Segurança – Há perigo ainda para a segurança das mulheres. Frágeis na busca de um sonho que pode parecer inalcançável, casais se submetem a situações que podem acabar mal. Nos grupos da internet, alguns dos homens que se apresentam como doadores são denunciados, por tentarem forçar o sexo na hora de fazer a doação ou por extorquirem as tentantes.
“Às vezes, a gente não mede os riscos”, admite uma das entrevistadas para a reportagem, uma trabalhadora autônoma de 31 anos, que desistiu da inseminação caseira. Ela e a companheira, de 33 anos, decidiram partir para a adoção.
“Estava escutando um podcast sobre ciência e genética e apareceu o tema. Falou de um caso, trazendo mais os aspectos negativos. Mas, achei interessante, fui pros grupos e me aprofundei muito com tudo o que eu podia. Minha companheira sempre teve o sonho de engravidar e minha irmã teve bebê no fim do ano passado. A gente ficou muito envolvida com o meu sobrinho e, então, eu vi a inseminação caseira como uma possibilidade”, relata.
A jovem conta que o casal chegou a conversar com doadores, mas alerta que todo cuidado é pouco. “Fiquei muito preocupada com a questão das doenças. Imagina sair disso com HIV e uma criança com HIV? Teve um dos caras que me mandou os exames dele, disse que tinha feito recentemente, mas pareceu ser muito fake”.
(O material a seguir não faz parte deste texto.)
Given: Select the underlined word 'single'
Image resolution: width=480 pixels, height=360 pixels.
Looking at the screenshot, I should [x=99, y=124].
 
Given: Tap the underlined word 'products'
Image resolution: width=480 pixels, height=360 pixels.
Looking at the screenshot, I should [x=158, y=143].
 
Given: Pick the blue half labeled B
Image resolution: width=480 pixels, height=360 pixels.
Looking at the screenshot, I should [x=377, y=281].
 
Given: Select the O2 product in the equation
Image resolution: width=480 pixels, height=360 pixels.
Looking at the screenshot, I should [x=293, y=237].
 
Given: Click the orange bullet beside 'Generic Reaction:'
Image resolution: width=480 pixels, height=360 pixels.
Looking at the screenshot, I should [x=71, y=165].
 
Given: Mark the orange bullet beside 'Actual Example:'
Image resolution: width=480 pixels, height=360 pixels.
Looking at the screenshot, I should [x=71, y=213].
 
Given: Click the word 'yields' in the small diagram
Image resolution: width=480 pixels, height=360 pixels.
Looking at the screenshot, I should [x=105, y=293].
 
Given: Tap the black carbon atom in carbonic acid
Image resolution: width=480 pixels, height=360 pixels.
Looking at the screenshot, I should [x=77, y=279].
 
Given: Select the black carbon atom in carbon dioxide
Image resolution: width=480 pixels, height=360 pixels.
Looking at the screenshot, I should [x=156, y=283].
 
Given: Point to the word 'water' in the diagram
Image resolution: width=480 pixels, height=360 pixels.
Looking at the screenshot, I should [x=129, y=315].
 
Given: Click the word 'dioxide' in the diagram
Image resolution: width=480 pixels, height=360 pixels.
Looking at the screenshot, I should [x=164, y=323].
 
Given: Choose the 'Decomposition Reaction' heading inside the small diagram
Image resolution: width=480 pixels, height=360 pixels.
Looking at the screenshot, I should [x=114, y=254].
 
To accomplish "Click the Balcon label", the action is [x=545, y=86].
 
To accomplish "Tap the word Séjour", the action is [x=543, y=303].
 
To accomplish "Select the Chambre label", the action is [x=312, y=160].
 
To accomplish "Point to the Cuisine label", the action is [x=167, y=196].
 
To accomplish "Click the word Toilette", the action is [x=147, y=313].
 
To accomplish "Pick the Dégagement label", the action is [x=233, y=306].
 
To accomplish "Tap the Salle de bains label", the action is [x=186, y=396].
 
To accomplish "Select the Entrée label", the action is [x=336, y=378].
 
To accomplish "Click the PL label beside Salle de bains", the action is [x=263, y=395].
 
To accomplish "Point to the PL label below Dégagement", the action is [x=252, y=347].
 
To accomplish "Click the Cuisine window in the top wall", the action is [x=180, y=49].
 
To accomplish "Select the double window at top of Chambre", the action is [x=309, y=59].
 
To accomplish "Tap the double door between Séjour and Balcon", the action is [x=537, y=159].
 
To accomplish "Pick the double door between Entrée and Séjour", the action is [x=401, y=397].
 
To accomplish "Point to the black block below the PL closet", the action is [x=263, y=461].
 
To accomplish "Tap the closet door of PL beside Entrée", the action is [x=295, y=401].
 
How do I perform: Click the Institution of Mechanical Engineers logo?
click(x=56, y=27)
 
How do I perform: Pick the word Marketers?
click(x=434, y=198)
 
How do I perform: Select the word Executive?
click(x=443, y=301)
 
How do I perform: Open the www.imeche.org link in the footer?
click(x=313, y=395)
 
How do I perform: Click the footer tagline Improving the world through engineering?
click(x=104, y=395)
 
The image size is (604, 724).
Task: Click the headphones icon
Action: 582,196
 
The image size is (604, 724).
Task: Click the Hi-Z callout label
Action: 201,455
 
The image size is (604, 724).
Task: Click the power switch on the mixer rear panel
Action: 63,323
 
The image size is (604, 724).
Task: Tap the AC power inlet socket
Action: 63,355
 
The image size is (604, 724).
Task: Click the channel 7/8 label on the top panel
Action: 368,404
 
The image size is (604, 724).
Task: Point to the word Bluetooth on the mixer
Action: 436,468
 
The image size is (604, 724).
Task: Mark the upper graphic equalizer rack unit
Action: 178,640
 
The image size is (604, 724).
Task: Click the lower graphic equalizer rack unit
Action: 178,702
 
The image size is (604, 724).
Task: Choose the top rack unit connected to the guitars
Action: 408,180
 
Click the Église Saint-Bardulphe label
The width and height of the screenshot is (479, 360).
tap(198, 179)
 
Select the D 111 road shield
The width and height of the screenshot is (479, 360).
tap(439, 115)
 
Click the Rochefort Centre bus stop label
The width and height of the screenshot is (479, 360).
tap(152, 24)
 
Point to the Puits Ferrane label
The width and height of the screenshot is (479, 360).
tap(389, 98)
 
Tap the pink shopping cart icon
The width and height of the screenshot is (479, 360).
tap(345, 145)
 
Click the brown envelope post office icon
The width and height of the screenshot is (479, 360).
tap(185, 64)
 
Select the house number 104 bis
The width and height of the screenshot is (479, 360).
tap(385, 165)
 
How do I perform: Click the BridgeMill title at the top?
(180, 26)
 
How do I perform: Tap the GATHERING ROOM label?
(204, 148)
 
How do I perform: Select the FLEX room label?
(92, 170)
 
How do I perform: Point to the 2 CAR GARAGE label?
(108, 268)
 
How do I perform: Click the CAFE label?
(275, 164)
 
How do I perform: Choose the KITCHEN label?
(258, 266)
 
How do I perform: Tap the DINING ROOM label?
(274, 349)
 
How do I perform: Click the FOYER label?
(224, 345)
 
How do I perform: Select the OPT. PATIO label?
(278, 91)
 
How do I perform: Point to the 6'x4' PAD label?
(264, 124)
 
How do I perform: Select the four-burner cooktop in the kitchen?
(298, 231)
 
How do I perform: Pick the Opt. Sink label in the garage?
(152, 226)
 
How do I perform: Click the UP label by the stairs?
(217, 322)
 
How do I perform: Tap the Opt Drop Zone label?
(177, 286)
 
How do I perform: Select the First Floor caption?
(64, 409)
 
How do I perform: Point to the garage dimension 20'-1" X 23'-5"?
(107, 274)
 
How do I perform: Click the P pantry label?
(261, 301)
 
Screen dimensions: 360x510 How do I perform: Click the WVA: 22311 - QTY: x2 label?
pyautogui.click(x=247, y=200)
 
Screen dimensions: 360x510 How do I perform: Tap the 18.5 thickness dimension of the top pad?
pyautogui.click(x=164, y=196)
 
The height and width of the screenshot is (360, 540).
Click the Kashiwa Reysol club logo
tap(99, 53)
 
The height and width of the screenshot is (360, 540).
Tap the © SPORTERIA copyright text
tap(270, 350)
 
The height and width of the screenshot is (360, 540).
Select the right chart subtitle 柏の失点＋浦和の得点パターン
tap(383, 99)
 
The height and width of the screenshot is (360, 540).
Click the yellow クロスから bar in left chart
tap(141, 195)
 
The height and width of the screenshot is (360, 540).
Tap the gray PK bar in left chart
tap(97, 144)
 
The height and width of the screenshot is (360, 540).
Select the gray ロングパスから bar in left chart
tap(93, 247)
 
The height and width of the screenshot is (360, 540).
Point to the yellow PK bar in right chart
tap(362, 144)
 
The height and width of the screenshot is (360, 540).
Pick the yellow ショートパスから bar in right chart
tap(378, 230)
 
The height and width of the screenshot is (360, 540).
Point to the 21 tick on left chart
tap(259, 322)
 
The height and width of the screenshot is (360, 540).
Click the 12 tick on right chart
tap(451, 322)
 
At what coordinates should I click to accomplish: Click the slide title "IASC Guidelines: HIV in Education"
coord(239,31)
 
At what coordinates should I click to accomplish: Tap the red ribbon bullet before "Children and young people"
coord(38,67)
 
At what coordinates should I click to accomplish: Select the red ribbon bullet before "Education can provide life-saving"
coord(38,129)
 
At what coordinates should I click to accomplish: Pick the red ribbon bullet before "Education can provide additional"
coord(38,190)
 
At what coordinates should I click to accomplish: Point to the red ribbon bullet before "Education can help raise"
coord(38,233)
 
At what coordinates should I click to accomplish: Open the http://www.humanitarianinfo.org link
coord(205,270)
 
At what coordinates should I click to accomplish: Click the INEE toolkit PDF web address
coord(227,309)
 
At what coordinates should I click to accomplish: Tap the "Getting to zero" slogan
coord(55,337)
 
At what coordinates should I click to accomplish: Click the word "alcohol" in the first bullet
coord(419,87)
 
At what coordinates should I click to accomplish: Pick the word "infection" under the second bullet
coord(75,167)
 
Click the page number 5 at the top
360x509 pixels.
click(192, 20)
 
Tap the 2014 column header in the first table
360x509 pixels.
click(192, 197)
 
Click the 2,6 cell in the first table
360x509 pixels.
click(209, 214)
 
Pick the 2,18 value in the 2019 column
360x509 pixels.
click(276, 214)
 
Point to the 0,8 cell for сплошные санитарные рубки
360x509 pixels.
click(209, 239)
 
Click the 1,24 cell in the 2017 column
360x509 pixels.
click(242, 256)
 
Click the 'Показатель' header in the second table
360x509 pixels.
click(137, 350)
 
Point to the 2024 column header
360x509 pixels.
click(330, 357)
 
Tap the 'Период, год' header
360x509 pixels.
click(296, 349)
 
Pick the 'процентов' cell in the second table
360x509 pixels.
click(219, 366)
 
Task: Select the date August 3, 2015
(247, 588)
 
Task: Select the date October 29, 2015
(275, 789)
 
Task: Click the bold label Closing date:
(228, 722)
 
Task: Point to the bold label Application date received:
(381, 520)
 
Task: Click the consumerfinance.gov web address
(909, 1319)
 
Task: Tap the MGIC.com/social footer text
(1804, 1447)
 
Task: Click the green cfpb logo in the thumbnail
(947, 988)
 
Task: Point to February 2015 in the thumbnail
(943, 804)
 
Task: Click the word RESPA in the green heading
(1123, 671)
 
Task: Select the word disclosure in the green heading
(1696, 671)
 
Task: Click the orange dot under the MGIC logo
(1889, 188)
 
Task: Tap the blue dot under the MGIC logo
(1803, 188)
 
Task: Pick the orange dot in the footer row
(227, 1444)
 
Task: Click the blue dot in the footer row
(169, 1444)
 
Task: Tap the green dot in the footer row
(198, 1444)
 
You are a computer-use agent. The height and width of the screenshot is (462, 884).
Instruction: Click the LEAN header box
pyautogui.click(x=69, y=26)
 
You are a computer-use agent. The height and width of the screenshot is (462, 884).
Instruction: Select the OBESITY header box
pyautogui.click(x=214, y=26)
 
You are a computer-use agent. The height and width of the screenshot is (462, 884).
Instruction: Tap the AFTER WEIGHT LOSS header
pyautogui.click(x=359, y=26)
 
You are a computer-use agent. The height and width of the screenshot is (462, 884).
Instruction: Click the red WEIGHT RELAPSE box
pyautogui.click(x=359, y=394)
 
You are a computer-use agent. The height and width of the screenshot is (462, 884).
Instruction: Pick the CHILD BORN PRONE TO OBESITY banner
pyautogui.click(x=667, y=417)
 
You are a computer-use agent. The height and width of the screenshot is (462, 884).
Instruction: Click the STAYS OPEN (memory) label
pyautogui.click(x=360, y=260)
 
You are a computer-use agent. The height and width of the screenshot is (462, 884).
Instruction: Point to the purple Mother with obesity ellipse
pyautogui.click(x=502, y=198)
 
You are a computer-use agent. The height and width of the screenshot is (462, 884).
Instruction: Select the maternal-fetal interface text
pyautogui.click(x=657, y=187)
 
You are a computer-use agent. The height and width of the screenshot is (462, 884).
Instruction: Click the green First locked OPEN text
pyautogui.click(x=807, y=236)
Além do medo, questões de saúde da tentante pesaram na decisão do casal de desistir da gravidez. “Foi muito dolorido pra gente, mas foi uma tentativa válida. Não sou contra, não demonizo isso, porque entendo o desejo de estar grávida é muito forte, o quanto mexe com a gente, o desejo de planejar todas as etapas da vida da criança”.
Em busca – Ciente dos problemas que pode enfrentar, comerciante da Capital, de 28 anos, embarcou na busca por um doador ao lado da companheira, de 25, há um ano, e já fez uma tentativa de engravidar em casa. “Mas, fiz os cálculos errados e não estava no período fértil”.
O casal enfrenta dificuldade de encontrar o voluntário, mas não tem medo. Elas criaram estratégias para não cair em cilada. “Conversei com alguns, com uns três. Um deles não me passou confiança, porque a gente sabe que tem os que se aproveitam do sonho da mulher para tentar algo a mais. Sempre tem um babaca que entra no grupo na tentativa de ter sexo fácil. Mas, a gente é uma rede de apoio, sempre tem denúncia no grupo”.
A entrevistada diz que o casal até pensa em procurar uma clínica particular, caso o método caseiro não surte resultados, mas por enquanto, encontrar um voluntário para ir até elas e fazer a doação é a única opção.